I can't do all of my grocery shopping here, but I do quite a lot of it. The deli selection is literally amazing and the fetas are especially good. The produce is good, in season, but do make sure you're picking about what you're getting.
I think the staff is perfect. The are brusk, but who isn't in this city? Regardless, I went in today not really knowing what I wanted and Anya pulled me to the otherside of the deli and started asking me questions about salami:
1. Big fat or little fat?
2. More wet or more dry?
3. Spicy or not spicy?
And so on and so forth until I had the PERFECT salami.
The same for smoked fish. I ended up with smoked trout, rather than salmon because she sliced me off some pieces and then told me not to say anything until I ate it. And it was $4.
In conclusion, I love this place because the food is great, the prices remind me of home (the South), and the staff acts like my Grandma Rose.
Hungry for the random foods and delicacies you enjoyed while you were back packing through Europe (Well, Eastern Europe)? This is the place your palate has been craving! It is like walking into a shop along the streets of old mother Russia!
They carry so many different prepackaged foods and drinks and they have a fresh deli counter with about everything you can imagine!
The setup is unique and one could probably spend hours just looking through everything this place has to offer, it is pretty great.
The prices are reasonable and the food is quite good.
If you are up for an adventurous cooking session or just want to snack on something from the likes of Eastern Europe - make sure to take a trip down to Coolidge Corner! It will not disappoint.
This place is awesome. A whole cold-smoked mackerel: 5 bucks. Good prices on salmon as well. I just love browsing all the crazy-looking (to me) Russian stuff. A lot is not labeled in English, so that makes it a little tricky. But get yourself some frozen potato perogi (veronycky), some pickled cherry tomatoes, and some Russian sour cream, and you've got yourself a meal!
They got everything I miss about the homeland. That includes chocolate covered matza and gefitle fish and semechki and seledka.
Some of the staff reminds me of maza rasha too. A bit rude and inattentive, but Im willing to deal with if they got olivie and taranka :)) Try pastet and piroshki and kuleyabaka. Yum!!
i've never personally been to this place as my jaunts to brookline are few and far between; however, my friend boris frequents this place and always has some tasty treats in tow at our east meets west or meets slightly less east gatherings.

━━━━━━━━━━━━━━━━━━━━

**The tasks**:
a) Write out the part of the reviews starting at "They carry so" and ending at "yourself a meal!".
b) Do the reviews support each of these statements? Answer yes or no for each and quote the words that decide it. (i) A whole cold-smoked mackerel cost 5 bucks. (ii) Everything in the store is labeled in English. (iii) A staff member named Anya helped one reviewer choose a salami.

━━━━━━━━━━━━━━━━━━━━

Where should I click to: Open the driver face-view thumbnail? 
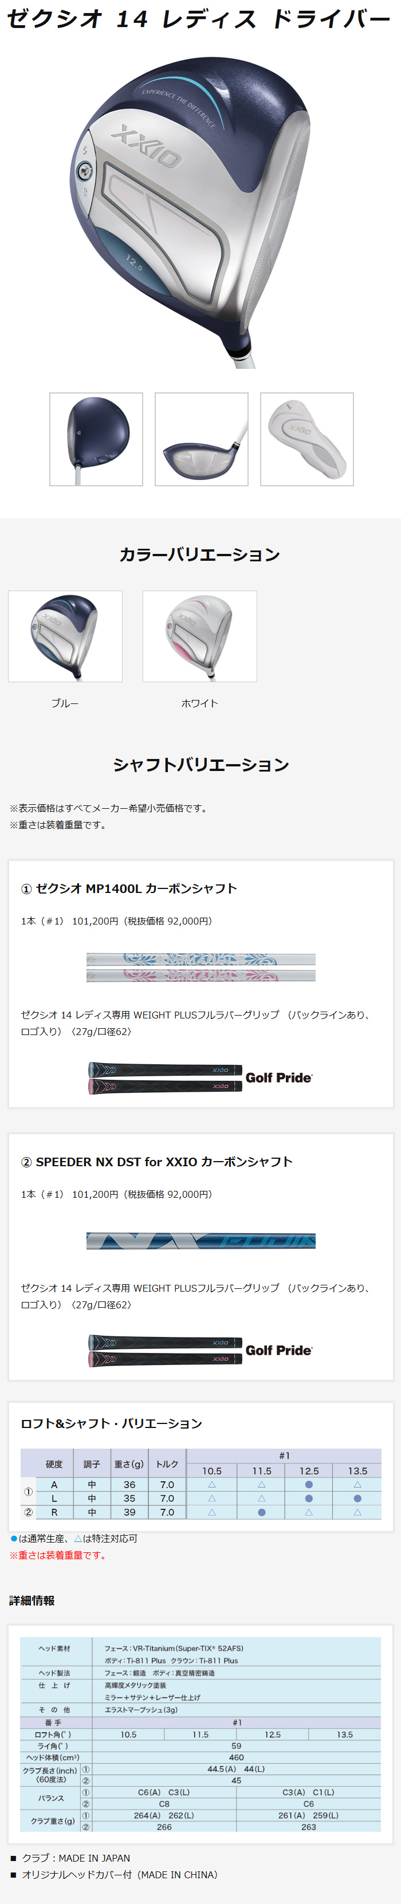(201, 439)
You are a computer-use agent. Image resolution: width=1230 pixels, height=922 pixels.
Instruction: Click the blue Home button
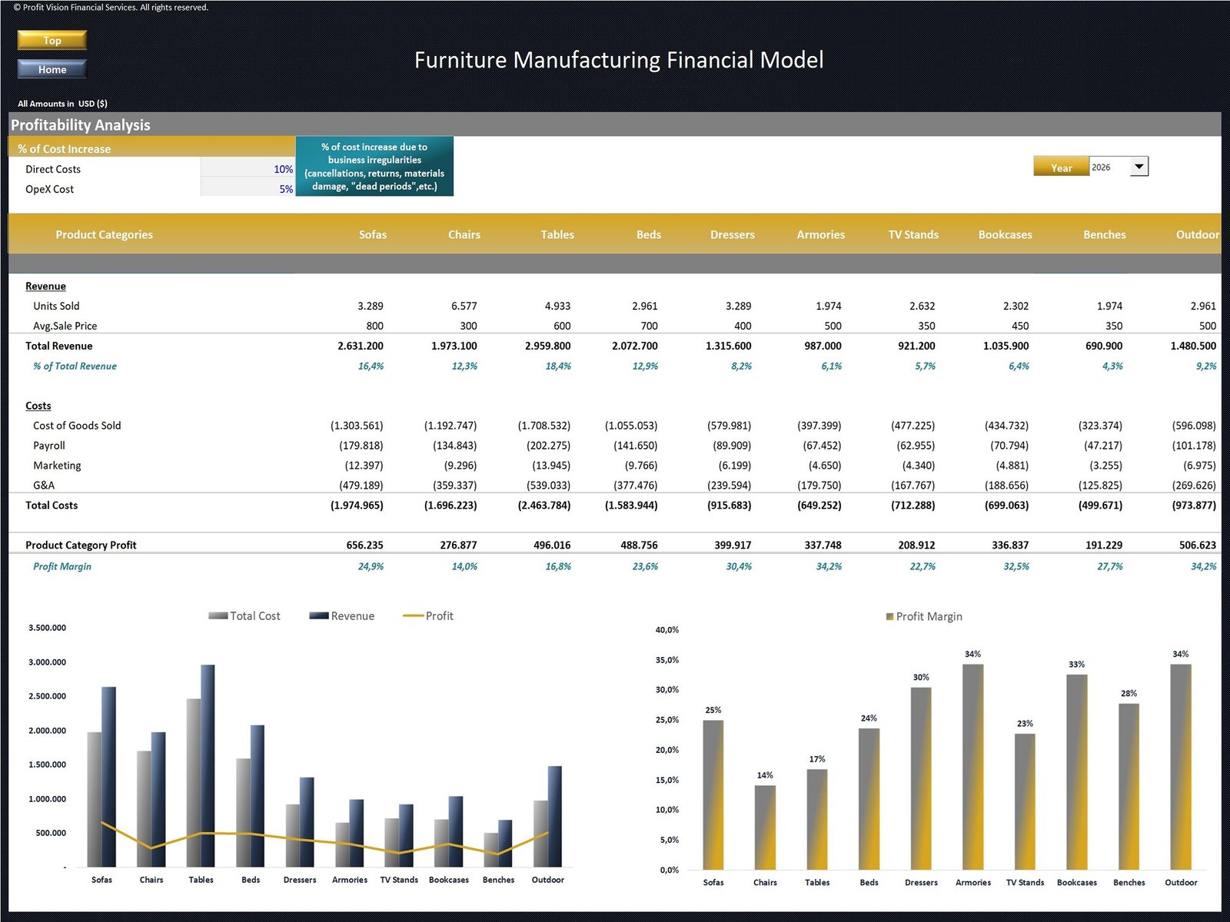tap(52, 69)
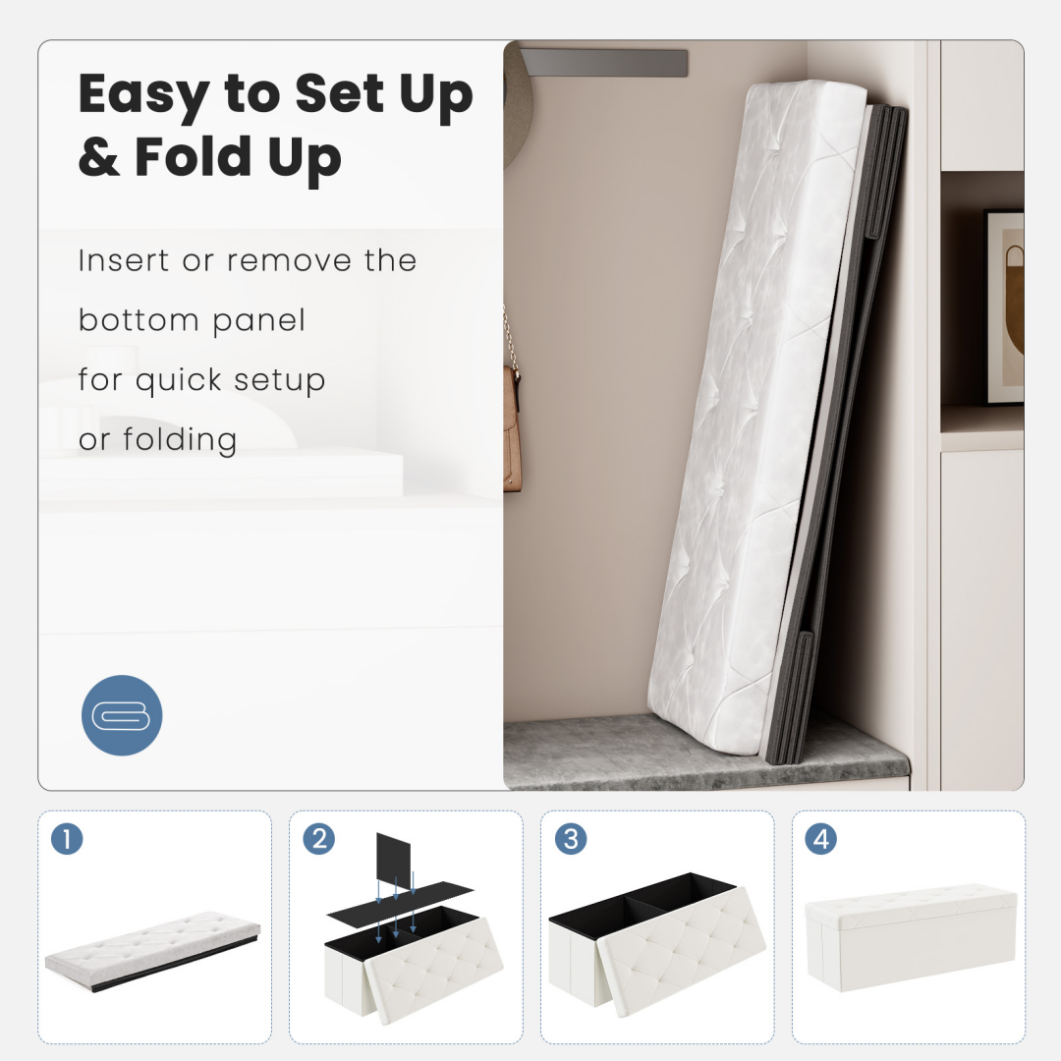Image resolution: width=1061 pixels, height=1061 pixels.
Task: Click the "bottom panel" text line
Action: pos(192,319)
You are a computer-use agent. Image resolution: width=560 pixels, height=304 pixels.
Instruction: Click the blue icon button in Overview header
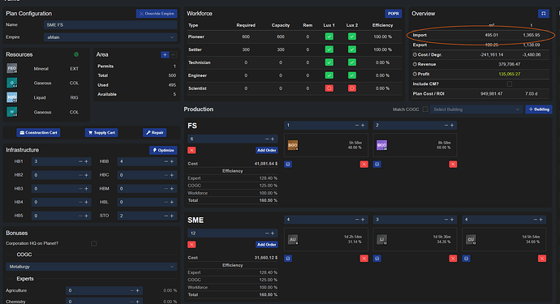pyautogui.click(x=543, y=14)
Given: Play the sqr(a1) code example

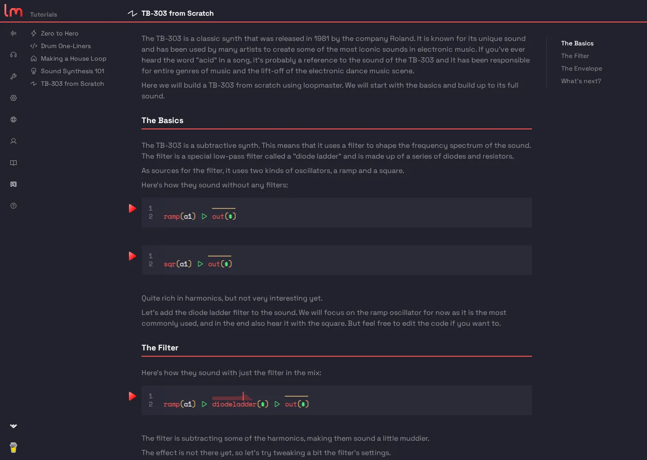Looking at the screenshot, I should pos(133,256).
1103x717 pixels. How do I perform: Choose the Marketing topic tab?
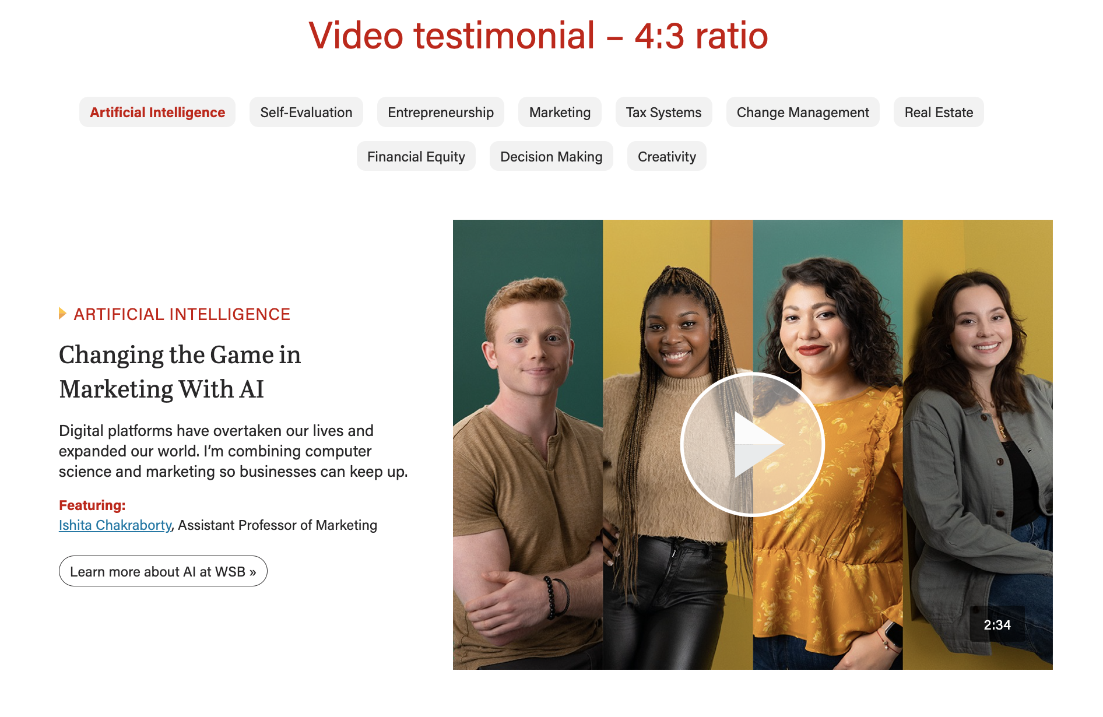point(560,113)
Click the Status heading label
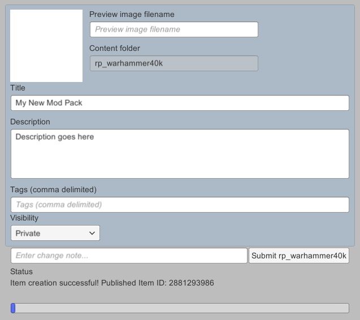 pyautogui.click(x=21, y=271)
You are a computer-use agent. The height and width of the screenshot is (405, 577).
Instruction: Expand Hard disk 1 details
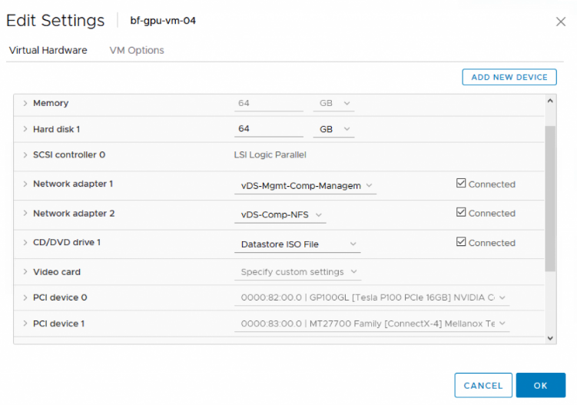(25, 129)
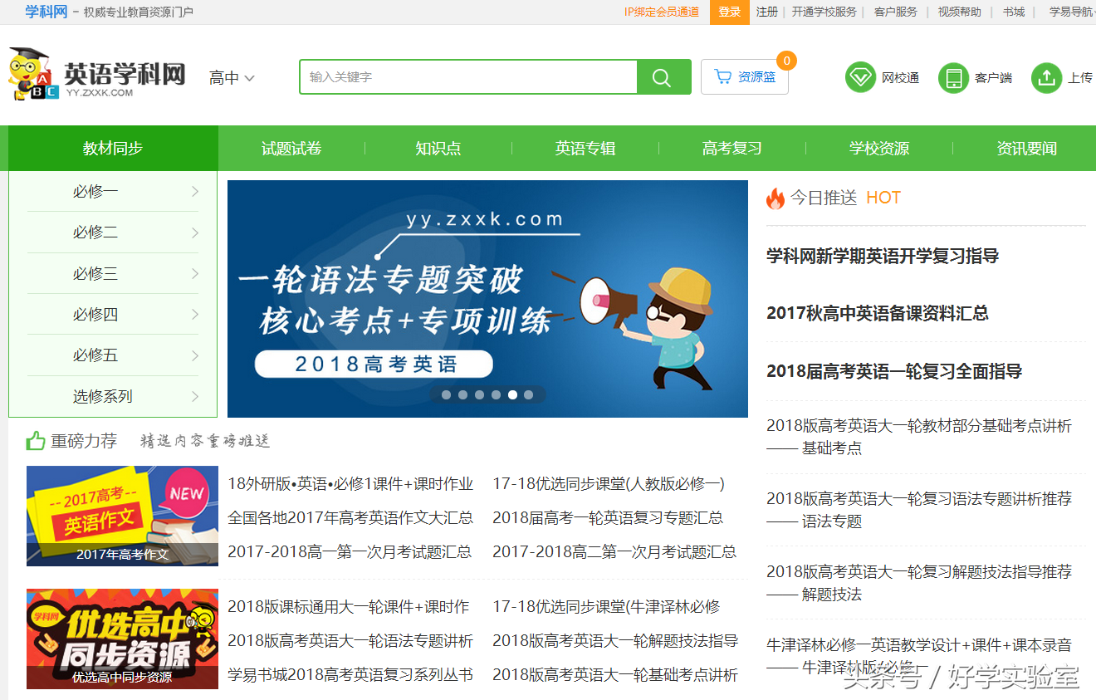Image resolution: width=1096 pixels, height=700 pixels.
Task: Click the orange 登录 button
Action: click(x=730, y=12)
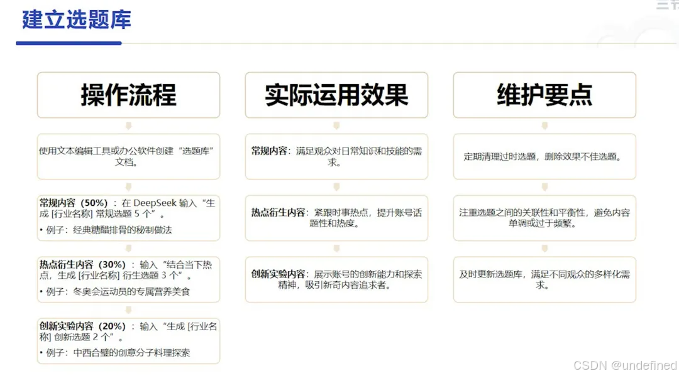Click the 定期清理过时选题 maintenance box

click(544, 156)
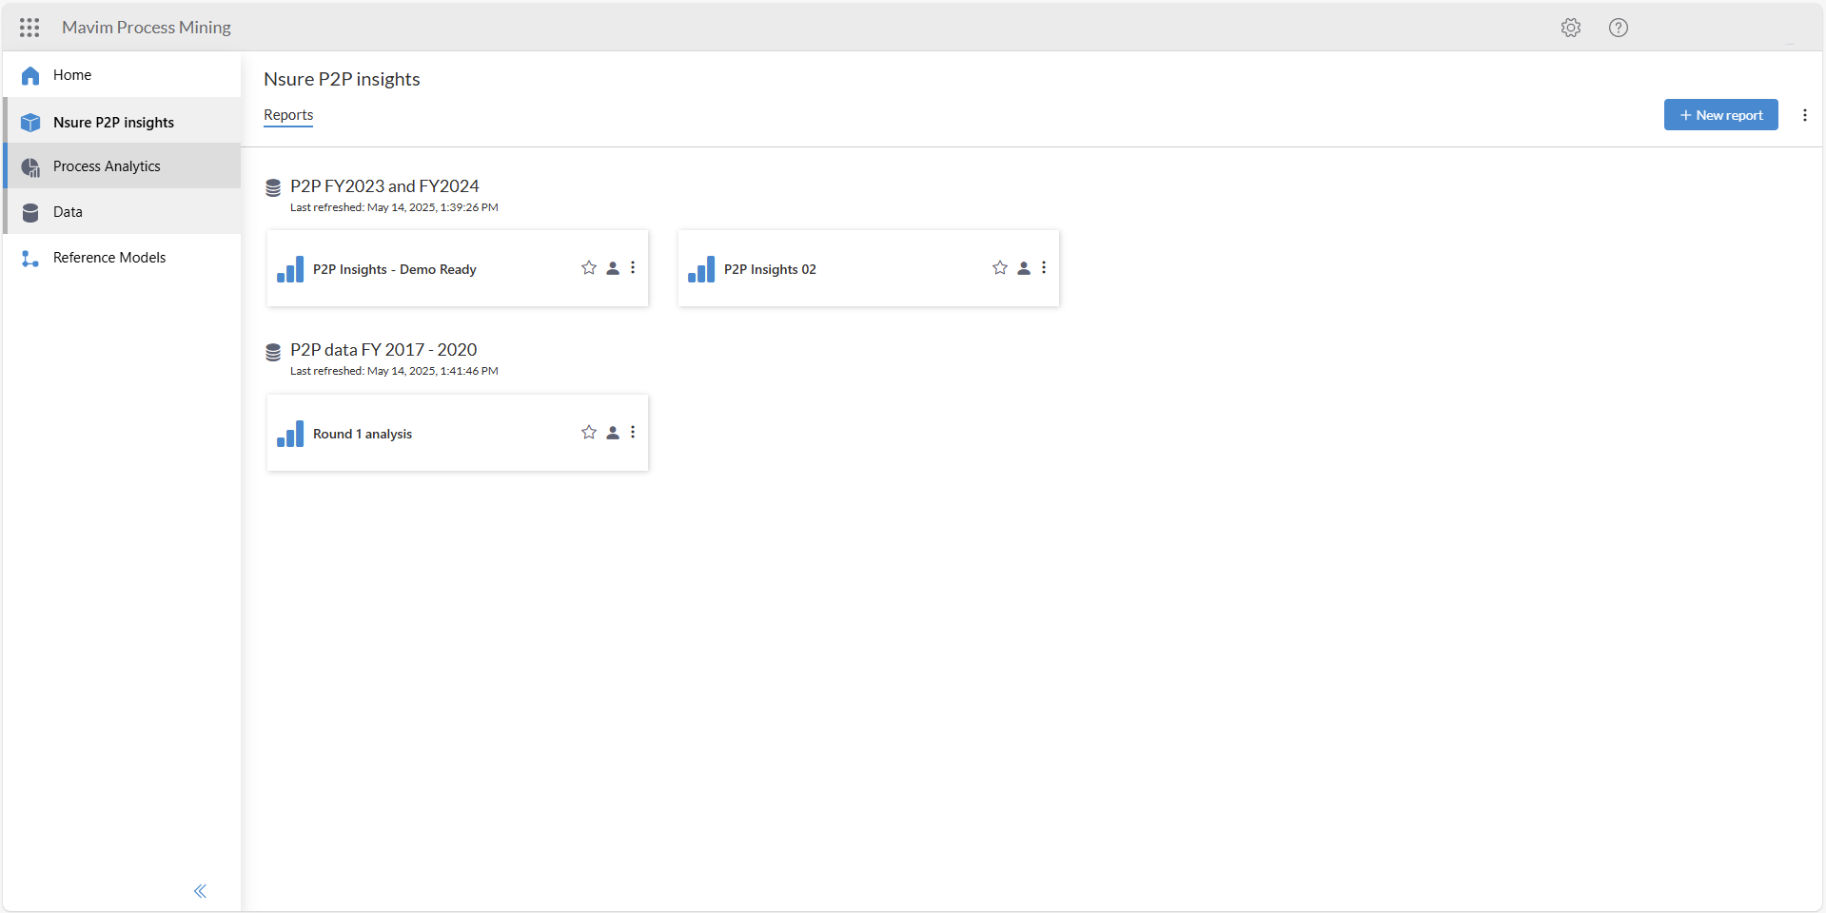Open the P2P Insights - Demo Ready report

(394, 269)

━━━━━━━━━━━━━━━━━━━━

**Task results**:
a)
They carry so many different prepackaged foods and drinks and they have a fresh deli counter with about everything you can imagine!
The setup is unique and one could probably spend hours just looking through everything this place has to offer, it is pretty great.
The prices are reasonable and the food is quite good.
If you are up for an adventurous cooking session or just want to snack on something from the likes of Eastern Europe - make sure to take a trip down to Coolidge Corner! It will not disappoint.
This place is awesome. A whole cold-smoked mackerel: 5 bucks. Good prices on salmon as well. I just love browsing all the crazy-looking (to me) Russian stuff. A lot is not labeled in English, so that makes it a little tricky. But get yourself some frozen potato perogi (veronycky), some pickled cherry tomatoes, and some Russian sour cream, and you've got yourself a meal!

b)
(i) Yes: "A whole cold-smoked mackerel: 5 bucks."
(ii) No: "A lot is not labeled in English"
(iii) Yes: "Anya pulled me to the otherside of the deli and started asking me questions about salami"